Problem to solve> Copy out every line of the data exactly.

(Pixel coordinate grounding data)
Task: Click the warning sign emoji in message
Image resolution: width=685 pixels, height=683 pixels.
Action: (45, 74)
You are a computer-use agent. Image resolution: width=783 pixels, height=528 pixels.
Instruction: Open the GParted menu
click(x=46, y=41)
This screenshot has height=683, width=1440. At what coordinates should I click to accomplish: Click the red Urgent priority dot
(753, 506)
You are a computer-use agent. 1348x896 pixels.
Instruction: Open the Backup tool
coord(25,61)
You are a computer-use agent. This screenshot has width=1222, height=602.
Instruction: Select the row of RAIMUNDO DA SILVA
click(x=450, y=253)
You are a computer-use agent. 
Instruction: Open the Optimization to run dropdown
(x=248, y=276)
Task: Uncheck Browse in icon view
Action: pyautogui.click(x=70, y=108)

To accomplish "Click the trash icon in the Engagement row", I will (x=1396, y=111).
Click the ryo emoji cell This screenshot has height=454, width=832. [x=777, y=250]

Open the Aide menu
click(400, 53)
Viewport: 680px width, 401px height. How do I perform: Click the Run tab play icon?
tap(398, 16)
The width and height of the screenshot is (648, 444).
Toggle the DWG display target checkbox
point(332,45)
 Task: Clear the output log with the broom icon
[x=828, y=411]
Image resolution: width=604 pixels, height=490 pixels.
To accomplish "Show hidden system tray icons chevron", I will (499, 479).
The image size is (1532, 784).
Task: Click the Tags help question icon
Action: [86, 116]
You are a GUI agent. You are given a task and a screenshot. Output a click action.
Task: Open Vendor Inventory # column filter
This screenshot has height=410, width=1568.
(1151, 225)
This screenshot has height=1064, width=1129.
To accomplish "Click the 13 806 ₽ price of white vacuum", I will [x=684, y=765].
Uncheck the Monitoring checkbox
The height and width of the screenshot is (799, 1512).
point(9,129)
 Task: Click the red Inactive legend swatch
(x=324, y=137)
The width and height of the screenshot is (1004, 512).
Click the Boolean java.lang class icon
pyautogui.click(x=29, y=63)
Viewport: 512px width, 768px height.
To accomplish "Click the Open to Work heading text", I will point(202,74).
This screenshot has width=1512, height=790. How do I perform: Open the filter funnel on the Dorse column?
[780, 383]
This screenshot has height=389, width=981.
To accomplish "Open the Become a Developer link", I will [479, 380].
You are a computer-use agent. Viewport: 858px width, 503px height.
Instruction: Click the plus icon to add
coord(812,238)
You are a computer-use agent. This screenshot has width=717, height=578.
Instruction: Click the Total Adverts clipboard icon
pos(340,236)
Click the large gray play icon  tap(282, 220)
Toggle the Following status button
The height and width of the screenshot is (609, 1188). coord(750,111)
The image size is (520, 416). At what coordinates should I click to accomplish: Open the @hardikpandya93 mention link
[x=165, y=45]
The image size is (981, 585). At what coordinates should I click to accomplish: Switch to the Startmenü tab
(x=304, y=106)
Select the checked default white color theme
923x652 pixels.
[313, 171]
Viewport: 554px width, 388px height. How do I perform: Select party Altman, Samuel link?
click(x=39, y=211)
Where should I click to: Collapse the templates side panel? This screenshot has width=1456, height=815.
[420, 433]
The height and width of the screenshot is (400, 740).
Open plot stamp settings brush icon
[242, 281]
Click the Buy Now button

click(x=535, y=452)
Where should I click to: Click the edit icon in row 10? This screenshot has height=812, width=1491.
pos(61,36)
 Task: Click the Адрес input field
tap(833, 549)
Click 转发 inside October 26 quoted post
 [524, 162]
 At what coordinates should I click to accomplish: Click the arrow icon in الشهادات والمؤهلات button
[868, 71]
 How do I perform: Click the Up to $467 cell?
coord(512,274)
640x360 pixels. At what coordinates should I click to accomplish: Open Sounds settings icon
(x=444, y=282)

Task response>
Task: Click the warning sign emoji in message
Image resolution: width=685 pixels, height=683 pixels.
Action: (45, 74)
You are a computer-use agent. Image resolution: width=783 pixels, height=528 pixels.
Instruction: Open the GParted menu
click(x=46, y=41)
This screenshot has height=683, width=1440. At what coordinates should I click to accomplish: Click the red Urgent priority dot
(753, 506)
You are a computer-use agent. 1348x896 pixels.
Instruction: Open the Backup tool
coord(25,61)
You are a computer-use agent. This screenshot has width=1222, height=602.
Instruction: Select the row of RAIMUNDO DA SILVA
click(x=450, y=253)
You are a computer-use agent. 
Instruction: Open the Optimization to run dropdown
(x=248, y=276)
Task: Uncheck Browse in icon view
Action: pyautogui.click(x=70, y=108)

To accomplish "Click the trash icon in the Engagement row", I will (x=1396, y=111).
Click the ryo emoji cell This screenshot has height=454, width=832. [x=777, y=250]

Open the Aide menu
click(400, 53)
Viewport: 680px width, 401px height. How do I perform: Click the Run tab play icon?
tap(398, 16)
The width and height of the screenshot is (648, 444).
Toggle the DWG display target checkbox
point(332,45)
 Task: Clear the output log with the broom icon
[x=828, y=411]
Image resolution: width=604 pixels, height=490 pixels.
To accomplish "Show hidden system tray icons chevron", I will (499, 479).
The image size is (1532, 784).
Task: Click the Tags help question icon
Action: [86, 116]
You are a GUI agent. You are given a task and a screenshot. Output a click action.
Task: Open Vendor Inventory # column filter
This screenshot has height=410, width=1568.
(1151, 225)
This screenshot has height=1064, width=1129.
To accomplish "Click the 13 806 ₽ price of white vacuum", I will [x=684, y=765].
Uncheck the Monitoring checkbox
The height and width of the screenshot is (799, 1512).
point(9,129)
 Task: Click the red Inactive legend swatch
(x=324, y=137)
The width and height of the screenshot is (1004, 512).
Click the Boolean java.lang class icon
pyautogui.click(x=29, y=63)
Viewport: 512px width, 768px height.
To accomplish "Click the Open to Work heading text", I will point(202,74).
This screenshot has width=1512, height=790. How do I perform: Open the filter funnel on the Dorse column?
[780, 383]
This screenshot has height=389, width=981.
To accomplish "Open the Become a Developer link", I will [479, 380].
You are a computer-use agent. Viewport: 858px width, 503px height.
Instruction: Click the plus icon to add
coord(812,238)
You are a computer-use agent. This screenshot has width=717, height=578.
Instruction: Click the Total Adverts clipboard icon
pos(340,236)
Click the large gray play icon  tap(282, 220)
Toggle the Following status button
The height and width of the screenshot is (609, 1188). coord(750,111)
The image size is (520, 416). At what coordinates should I click to accomplish: Open the @hardikpandya93 mention link
[x=165, y=45]
The image size is (981, 585). At what coordinates should I click to accomplish: Switch to the Startmenü tab
(x=304, y=106)
Select the checked default white color theme
923x652 pixels.
[313, 171]
Viewport: 554px width, 388px height. How do I perform: Select party Altman, Samuel link?
click(x=39, y=211)
Where should I click to: Collapse the templates side panel? This screenshot has width=1456, height=815.
[420, 433]
The height and width of the screenshot is (400, 740).
Open plot stamp settings brush icon
[242, 281]
Click the Buy Now button

click(x=535, y=452)
Where should I click to: Click the edit icon in row 10? This screenshot has height=812, width=1491.
pos(61,36)
 Task: Click the Адрес input field
tap(833, 549)
Click 转发 inside October 26 quoted post
 [524, 162]
 At what coordinates should I click to accomplish: Click the arrow icon in الشهادات والمؤهلات button
[868, 71]
 How do I perform: Click the Up to $467 cell?
coord(512,274)
640x360 pixels. At what coordinates should I click to accomplish: Open Sounds settings icon
(x=444, y=282)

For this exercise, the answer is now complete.